====== Source records

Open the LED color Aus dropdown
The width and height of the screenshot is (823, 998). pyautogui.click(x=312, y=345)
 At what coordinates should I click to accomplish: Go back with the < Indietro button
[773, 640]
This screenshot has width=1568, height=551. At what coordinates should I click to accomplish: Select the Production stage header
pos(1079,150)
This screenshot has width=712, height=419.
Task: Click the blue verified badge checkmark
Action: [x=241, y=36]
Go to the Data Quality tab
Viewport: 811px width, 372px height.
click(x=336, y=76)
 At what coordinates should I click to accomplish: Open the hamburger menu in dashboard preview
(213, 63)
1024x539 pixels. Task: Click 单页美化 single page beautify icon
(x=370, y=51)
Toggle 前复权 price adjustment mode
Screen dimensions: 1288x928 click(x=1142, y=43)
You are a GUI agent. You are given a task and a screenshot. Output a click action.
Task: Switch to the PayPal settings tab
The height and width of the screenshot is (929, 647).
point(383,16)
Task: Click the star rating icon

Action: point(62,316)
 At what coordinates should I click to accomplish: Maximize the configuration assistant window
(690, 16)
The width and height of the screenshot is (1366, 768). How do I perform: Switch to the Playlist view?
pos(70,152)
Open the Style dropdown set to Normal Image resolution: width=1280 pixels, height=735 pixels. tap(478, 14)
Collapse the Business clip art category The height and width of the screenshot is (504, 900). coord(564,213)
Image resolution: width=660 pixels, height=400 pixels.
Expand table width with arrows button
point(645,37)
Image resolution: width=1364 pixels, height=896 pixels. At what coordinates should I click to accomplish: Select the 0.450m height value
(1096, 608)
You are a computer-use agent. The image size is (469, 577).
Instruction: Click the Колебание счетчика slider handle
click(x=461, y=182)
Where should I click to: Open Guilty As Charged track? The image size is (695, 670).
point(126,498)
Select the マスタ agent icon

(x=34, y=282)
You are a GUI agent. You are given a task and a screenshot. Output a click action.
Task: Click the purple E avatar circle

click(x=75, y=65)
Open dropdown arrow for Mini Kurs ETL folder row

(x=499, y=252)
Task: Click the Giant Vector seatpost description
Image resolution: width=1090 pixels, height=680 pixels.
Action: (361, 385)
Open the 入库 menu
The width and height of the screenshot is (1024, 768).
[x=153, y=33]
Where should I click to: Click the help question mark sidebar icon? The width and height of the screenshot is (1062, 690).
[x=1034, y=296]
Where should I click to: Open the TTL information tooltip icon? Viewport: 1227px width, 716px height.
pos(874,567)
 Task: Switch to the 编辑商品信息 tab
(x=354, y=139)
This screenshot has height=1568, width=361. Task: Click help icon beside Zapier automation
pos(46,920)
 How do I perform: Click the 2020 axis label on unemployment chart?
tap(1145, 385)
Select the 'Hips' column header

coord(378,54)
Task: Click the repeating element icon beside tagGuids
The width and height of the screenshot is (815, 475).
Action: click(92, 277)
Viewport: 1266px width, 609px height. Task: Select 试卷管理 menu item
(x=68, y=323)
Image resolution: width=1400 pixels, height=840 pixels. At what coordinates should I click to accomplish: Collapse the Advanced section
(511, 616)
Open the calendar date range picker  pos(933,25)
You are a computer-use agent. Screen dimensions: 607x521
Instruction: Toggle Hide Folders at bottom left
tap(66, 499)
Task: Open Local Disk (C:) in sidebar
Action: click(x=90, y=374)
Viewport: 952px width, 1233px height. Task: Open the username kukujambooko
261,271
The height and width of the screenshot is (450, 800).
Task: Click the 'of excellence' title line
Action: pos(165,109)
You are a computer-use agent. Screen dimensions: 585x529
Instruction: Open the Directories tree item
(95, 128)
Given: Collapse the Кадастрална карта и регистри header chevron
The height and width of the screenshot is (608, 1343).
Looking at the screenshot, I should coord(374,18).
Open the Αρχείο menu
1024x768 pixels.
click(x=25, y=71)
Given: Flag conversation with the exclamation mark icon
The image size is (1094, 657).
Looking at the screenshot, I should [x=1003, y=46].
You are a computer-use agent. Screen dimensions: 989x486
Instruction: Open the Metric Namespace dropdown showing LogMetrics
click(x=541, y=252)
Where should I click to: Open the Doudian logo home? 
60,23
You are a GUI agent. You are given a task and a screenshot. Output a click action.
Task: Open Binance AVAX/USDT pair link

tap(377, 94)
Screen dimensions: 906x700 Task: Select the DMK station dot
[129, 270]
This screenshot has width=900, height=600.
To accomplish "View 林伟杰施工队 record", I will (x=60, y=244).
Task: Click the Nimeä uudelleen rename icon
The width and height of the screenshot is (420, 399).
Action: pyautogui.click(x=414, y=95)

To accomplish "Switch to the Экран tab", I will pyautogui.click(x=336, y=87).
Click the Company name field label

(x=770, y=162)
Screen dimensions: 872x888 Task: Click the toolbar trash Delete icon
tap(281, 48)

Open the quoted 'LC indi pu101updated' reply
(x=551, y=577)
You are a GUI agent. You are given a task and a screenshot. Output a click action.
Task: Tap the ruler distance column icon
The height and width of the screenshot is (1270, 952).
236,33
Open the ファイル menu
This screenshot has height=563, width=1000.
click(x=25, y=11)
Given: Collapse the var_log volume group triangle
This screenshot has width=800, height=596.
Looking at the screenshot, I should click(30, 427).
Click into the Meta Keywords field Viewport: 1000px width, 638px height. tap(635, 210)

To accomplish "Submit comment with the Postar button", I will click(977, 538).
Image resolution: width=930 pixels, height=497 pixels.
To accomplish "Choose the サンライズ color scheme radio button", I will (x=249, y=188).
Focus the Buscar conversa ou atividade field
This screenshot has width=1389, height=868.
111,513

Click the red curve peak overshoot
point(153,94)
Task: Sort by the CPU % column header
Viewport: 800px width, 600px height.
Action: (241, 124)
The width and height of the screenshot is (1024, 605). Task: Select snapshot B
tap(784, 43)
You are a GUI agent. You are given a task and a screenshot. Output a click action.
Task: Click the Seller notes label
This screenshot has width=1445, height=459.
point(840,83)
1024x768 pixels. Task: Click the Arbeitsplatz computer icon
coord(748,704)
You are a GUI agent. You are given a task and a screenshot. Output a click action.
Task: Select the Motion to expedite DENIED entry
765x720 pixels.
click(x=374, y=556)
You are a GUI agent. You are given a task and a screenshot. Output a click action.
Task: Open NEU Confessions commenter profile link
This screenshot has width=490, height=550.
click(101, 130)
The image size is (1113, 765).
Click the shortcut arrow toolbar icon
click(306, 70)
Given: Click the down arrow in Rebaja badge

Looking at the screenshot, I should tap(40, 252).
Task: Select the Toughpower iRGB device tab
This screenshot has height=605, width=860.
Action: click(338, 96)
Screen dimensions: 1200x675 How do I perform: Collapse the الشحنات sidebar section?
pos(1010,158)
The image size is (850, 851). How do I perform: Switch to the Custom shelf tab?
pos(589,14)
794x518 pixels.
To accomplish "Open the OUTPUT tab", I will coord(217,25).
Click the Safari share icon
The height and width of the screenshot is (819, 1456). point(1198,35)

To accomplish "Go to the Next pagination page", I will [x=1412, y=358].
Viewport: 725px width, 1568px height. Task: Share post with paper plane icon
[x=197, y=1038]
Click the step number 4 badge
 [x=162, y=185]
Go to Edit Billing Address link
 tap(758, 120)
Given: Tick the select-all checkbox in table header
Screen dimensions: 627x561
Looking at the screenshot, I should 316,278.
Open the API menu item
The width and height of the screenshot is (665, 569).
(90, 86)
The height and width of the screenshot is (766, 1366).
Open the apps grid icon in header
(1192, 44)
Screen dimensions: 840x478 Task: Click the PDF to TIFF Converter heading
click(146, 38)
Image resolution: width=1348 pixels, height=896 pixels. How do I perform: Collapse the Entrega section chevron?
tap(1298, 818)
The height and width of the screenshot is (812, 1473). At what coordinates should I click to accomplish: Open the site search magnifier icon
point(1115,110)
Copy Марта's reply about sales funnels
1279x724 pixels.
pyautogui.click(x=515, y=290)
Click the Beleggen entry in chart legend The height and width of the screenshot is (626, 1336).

============

Work to be completed: Working through the entries above, copy every line in which "entry" is found.

Expected answer:
Task: Select the Motion to expedite DENIED entry
Click the Beleggen entry in chart legend The height and width of the screenshot is (626, 1336).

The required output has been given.